Limnonectes bannaensis

Scientific classification
- Kingdom: Animalia
- Phylum: Chordata
- Class: Amphibia
- Order: Anura
- Family: Dicroglossidae
- Genus: Limnonectes
- Species: L. bannaensis
- Binomial name: Limnonectes bannaensis Ye, Fei, Xie & Jiang, 2007

= Limnonectes bannaensis =

- Authority: Ye, Fei, Xie & Jiang, 2007

Species of amphibian

Limnonectes bannaensis (vernacular name: Banna large-headed frog) is a species of frogs in the family Dicroglossidae.

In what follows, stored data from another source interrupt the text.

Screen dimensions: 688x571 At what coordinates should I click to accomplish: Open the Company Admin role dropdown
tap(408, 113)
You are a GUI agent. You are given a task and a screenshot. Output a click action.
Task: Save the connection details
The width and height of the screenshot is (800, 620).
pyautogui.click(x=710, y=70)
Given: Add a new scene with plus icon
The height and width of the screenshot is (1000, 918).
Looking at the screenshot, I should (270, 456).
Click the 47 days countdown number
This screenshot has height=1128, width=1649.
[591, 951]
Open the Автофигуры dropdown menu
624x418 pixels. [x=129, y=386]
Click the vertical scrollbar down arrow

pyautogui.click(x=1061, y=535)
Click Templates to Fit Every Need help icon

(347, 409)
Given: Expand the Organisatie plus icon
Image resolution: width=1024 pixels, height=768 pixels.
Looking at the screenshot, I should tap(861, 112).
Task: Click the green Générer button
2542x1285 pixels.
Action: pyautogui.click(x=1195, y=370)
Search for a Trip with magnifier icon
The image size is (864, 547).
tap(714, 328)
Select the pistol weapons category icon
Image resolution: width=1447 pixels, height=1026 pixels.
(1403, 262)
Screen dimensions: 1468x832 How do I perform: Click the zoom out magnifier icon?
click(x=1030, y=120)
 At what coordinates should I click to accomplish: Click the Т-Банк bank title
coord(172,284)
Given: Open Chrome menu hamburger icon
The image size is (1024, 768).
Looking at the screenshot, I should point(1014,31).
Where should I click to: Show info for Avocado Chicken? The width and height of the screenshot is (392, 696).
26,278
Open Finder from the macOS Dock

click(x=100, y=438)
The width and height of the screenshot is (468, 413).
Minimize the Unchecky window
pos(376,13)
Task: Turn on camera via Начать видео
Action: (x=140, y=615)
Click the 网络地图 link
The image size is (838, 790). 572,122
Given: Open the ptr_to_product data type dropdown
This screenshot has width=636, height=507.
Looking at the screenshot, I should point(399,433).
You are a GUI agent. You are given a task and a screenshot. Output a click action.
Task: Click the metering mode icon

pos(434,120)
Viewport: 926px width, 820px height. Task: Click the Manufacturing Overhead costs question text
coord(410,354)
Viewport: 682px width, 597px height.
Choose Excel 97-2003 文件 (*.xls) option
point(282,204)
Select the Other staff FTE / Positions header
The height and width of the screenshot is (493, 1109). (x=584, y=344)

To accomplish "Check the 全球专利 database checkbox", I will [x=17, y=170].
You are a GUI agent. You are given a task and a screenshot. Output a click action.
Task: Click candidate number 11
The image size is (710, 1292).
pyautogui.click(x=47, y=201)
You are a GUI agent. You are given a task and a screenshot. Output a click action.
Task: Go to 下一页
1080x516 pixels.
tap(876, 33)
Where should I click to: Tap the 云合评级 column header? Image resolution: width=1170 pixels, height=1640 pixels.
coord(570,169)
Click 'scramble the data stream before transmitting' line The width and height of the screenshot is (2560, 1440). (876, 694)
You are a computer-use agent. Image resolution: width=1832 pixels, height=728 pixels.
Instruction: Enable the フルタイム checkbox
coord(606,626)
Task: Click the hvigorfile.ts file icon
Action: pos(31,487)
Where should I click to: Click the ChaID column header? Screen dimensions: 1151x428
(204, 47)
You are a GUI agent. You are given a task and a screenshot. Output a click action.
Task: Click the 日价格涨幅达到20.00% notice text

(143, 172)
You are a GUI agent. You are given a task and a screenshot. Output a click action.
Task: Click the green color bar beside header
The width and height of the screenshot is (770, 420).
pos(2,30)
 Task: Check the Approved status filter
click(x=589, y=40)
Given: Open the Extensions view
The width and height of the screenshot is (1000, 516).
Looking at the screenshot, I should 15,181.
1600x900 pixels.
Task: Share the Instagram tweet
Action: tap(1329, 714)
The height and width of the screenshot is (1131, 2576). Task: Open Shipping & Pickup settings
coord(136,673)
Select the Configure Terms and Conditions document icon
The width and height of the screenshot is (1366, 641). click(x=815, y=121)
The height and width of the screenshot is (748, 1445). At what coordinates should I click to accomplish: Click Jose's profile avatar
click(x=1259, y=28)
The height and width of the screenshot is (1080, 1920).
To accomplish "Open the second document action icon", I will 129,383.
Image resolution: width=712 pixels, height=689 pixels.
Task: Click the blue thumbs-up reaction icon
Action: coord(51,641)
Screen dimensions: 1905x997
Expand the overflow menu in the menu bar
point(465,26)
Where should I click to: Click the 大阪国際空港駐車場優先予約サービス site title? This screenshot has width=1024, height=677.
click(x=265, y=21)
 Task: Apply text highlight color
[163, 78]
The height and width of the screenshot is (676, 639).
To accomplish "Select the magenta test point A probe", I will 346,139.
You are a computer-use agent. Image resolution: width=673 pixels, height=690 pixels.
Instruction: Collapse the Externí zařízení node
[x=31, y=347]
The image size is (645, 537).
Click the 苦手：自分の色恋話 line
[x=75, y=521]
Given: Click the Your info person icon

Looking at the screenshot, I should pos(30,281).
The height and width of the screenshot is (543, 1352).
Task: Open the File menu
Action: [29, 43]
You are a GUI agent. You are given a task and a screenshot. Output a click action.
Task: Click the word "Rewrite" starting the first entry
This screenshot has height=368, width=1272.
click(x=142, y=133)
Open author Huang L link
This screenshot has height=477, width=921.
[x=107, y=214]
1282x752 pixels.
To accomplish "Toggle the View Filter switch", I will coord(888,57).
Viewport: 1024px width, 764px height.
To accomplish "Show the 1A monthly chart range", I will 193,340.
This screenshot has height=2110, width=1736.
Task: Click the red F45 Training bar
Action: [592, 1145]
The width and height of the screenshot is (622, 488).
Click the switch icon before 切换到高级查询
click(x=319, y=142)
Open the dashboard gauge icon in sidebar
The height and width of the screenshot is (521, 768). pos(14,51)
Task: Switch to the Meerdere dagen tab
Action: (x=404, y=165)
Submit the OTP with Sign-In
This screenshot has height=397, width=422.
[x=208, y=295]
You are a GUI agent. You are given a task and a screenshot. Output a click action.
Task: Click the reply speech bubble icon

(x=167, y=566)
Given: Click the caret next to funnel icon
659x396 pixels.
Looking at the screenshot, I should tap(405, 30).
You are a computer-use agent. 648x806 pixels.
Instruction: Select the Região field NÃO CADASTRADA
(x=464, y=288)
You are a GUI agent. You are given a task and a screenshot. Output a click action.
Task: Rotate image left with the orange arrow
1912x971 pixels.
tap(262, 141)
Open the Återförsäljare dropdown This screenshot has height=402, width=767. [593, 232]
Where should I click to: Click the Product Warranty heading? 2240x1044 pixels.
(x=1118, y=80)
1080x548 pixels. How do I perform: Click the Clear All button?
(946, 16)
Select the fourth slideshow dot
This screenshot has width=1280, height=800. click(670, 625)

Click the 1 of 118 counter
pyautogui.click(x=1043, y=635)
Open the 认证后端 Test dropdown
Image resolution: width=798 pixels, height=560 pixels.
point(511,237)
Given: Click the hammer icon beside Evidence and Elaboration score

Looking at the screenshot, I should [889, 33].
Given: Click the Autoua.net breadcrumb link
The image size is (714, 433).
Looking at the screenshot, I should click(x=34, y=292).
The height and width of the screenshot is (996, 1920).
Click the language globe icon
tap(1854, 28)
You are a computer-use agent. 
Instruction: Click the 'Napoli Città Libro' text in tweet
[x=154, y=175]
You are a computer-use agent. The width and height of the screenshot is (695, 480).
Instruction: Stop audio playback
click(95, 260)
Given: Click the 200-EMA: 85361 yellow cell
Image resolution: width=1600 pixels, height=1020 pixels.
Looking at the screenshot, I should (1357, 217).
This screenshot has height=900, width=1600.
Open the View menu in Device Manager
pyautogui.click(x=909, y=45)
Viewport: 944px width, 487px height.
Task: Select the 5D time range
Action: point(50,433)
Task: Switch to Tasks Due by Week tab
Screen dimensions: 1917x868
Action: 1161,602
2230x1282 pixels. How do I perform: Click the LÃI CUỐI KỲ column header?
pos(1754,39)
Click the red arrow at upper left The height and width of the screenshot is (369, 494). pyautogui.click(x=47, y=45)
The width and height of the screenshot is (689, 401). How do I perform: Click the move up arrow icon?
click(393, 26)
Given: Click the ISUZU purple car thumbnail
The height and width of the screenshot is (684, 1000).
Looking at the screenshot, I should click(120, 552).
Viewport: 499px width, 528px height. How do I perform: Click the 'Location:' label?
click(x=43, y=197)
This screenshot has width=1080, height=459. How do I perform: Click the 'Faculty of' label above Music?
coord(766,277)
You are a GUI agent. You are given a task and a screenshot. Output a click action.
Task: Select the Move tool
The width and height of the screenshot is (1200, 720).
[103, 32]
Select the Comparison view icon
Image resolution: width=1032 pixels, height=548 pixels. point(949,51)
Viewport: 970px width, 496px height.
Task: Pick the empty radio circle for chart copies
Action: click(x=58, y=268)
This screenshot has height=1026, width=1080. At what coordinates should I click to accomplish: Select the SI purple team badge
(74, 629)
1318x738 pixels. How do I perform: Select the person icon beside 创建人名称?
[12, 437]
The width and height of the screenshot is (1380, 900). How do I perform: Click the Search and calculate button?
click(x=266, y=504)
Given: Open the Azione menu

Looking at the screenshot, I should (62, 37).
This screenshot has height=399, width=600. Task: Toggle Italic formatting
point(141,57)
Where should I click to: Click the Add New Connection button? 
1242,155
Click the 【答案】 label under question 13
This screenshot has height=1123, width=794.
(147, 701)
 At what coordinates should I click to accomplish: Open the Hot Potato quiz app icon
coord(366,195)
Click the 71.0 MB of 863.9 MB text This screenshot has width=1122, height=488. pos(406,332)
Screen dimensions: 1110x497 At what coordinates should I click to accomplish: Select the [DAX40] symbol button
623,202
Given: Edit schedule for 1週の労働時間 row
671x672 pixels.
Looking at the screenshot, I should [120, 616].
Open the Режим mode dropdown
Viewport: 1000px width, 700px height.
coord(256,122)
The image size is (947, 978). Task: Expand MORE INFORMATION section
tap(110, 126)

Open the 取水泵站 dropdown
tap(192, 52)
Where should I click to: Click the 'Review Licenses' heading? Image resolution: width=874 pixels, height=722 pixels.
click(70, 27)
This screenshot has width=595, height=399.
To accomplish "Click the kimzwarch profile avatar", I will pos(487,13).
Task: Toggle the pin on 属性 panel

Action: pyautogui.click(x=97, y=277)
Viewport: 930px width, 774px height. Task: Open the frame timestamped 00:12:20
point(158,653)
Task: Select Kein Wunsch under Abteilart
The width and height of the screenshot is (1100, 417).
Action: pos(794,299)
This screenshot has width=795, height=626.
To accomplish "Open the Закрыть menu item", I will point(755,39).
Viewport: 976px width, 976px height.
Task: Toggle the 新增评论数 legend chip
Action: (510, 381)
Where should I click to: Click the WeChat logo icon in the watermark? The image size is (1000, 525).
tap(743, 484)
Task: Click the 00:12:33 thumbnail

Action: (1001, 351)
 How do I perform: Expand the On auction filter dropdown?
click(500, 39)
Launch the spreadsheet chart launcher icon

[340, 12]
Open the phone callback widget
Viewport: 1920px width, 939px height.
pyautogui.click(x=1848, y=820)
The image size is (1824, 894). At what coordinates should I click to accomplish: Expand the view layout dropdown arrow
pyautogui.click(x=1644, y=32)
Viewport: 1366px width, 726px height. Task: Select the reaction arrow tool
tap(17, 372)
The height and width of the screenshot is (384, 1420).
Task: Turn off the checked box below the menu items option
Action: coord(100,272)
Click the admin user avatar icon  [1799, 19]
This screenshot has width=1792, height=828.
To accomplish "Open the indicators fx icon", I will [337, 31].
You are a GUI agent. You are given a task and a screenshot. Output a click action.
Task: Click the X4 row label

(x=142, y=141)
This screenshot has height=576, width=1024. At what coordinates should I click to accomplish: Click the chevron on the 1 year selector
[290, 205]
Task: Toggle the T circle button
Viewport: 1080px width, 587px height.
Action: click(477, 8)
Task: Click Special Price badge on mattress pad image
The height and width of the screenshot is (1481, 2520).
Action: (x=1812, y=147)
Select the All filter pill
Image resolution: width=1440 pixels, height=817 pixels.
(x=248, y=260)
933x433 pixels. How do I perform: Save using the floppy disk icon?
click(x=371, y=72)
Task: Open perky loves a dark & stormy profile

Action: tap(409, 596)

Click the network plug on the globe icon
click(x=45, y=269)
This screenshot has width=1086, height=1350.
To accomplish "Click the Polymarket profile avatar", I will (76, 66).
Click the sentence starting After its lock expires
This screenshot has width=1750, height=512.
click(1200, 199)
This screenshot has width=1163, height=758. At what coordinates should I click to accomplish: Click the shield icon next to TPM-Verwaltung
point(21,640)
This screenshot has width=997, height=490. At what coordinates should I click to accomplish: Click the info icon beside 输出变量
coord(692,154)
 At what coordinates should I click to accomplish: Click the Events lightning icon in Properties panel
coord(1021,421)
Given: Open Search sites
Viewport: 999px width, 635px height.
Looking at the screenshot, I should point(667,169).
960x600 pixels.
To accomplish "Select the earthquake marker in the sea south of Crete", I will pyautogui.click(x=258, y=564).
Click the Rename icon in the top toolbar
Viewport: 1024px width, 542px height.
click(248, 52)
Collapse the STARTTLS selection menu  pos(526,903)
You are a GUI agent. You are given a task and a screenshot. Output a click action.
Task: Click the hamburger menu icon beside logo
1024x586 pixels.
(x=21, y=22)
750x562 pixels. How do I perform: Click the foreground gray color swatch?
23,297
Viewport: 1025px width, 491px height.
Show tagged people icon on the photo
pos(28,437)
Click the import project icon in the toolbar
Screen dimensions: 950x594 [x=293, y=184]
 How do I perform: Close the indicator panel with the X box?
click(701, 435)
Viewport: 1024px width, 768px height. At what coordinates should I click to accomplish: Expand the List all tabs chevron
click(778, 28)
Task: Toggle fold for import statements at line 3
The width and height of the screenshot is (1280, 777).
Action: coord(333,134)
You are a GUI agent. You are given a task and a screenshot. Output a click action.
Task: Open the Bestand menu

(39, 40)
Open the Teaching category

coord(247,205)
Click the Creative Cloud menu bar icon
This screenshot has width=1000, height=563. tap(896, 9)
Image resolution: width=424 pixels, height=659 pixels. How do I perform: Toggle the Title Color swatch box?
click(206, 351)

It is found in southern China (southern and western Yunnan, southwestern and southeastern Guangxi, and western and central Guangdong), Laos, Thailand and Vietnam.

==Description==
Adult males in the type series measure 68–88 mm and adult females 56–67 mm in snout–vent length. In a larger series, maximum male and female sizes are respectively 91 and 87 mm. Skin on the dorsum is smooth (wrinkled in Limnonectes kuhlii), with just few fine folds and a few small rounded tubercles scattered posteriorly. The dorsal colouration is brownish or gray brown, with black stripes on areas around the folds. The venter is mottled.

==Habitat==
Limnonectes bannaensis occurs along streams in mountainous areas at elevations of 320–1100 m above sea level. The tadpoles develop in the streams.